Que ce soit au Liban, durant les six mois, sous mandat Finul, ou à Tarbes, le colonel Éric Peltier aura su mêler autorité, respect et humanité pour mener ses hommes./Photo archives Laurent Dard.

Samedi, le colonel Eric Peltier a passé le commandement du 1er RHP après deux années à la tête du régiment. Avant de rejoindre l'état-major, il revient sur sa carrière tarbaise.
Quel est votre état d'esprit au moment de rendre le commandement du régiment ?
Je quitte ce beau régiment avec émotion, fierté et confiance. Je suis très fier des hommes et des femmes que j'ai eu l'honneur de servir ici. Les jeunes Français, les Tarbais qui s'engagent aujourd'hui pour servir leur pays et ses valeurs sont admirables. J'ai été impressionné par la qualité de nos jeunes au quartier et en opération extérieure, dans des conditions d'engagement difficiles où il faut savoir se situer, être un artisan de la paix et quelqu'un capable de dire non et d'aller au combat quand nécessaire. Le courage, le dévouement, la loyauté et la discipline les habitent. Ils font un métier difficile, dans des conditions de paupérisation de l'armée, mais de manière exceptionnelle. Ces gars ont été au top.
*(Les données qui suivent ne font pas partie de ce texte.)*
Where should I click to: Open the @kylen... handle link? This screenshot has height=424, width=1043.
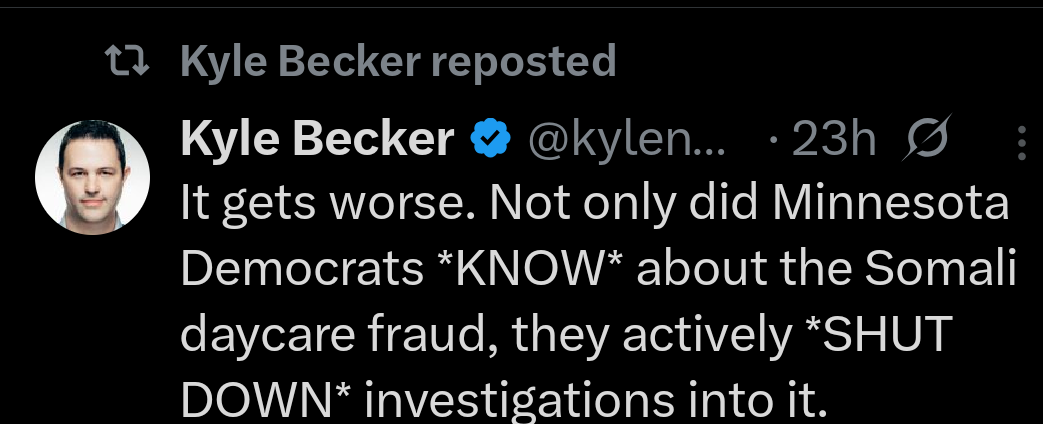627,141
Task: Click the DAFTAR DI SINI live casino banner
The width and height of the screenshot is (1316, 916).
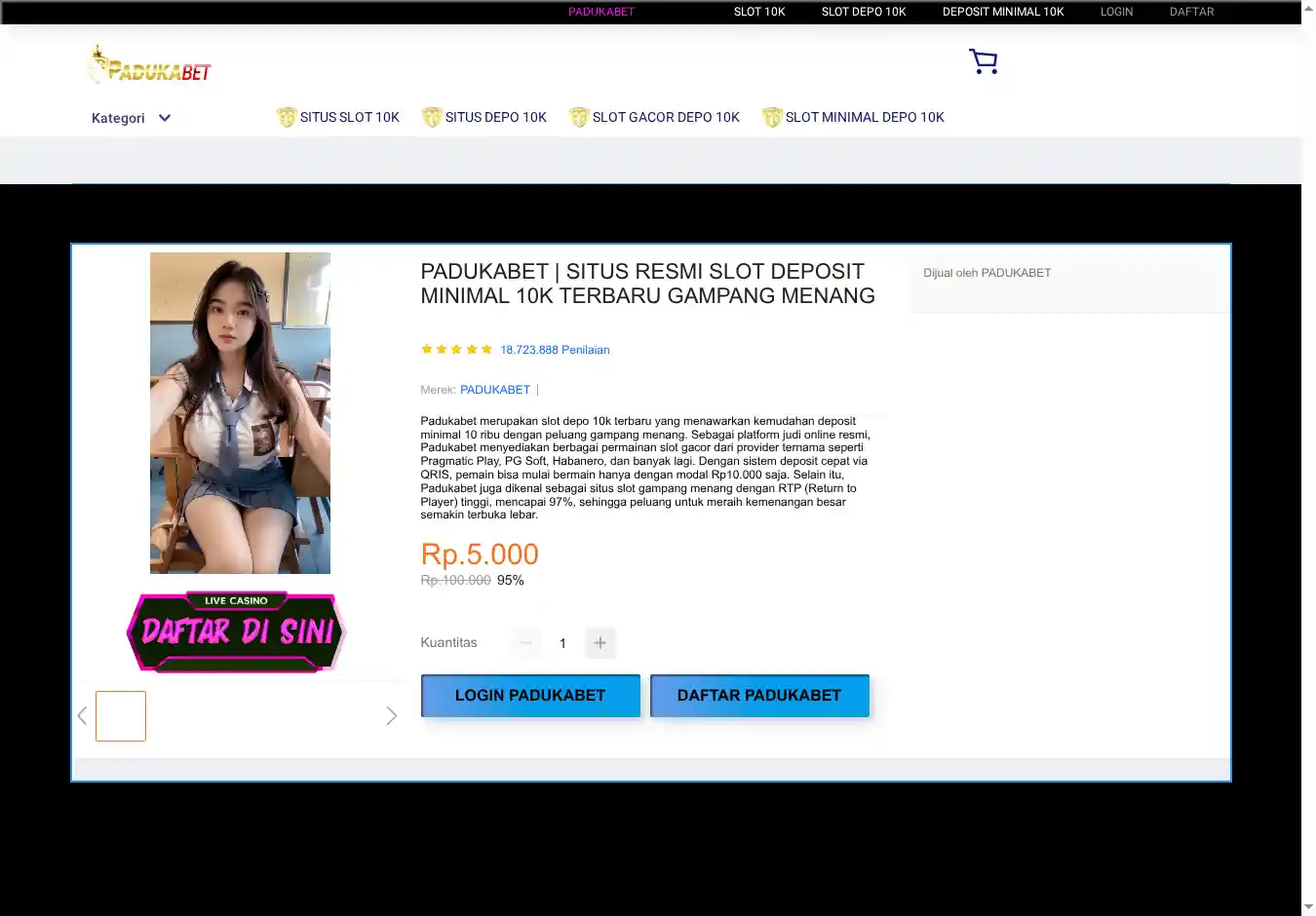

Je suis fier de les avoir commandés car je les admire. La confiance, c'est en l'avenir. Au moment où tout le monde est pessimiste, quand je vois des gamins de 20 ans avec cet état d'esprit, j'ai confiance en l'avenir du régiment. Le colonel Benoît Aumonnier est un ami. Je suis heureux de lui transmettre le flambeau. Nous, on passe. Mais les soldats restent. Ce sont eux l'âme de ce régiment d'élite, à la pointe de l'engagement opérationnel.
Et l'émotion ?
Je parle avec mon cœur. Le brigadier-chef qui est aujourd'hui mon conducteur était dans mon peloton voilà 17 ans. Il y a ici des gens que je connais depuis très longtemps. Je les ai vus progresser au cours de mes 3 séjours à Tarbes. Le fait de les retrouver, à des postes différents, fait que l'on s'attache à l'esprit de ce régiment. C'est une page très lourde à tourner, avec des liens très forts. On ne le vit pas deux fois dans sa vie. Et non, les militaires ne sont pas des machines…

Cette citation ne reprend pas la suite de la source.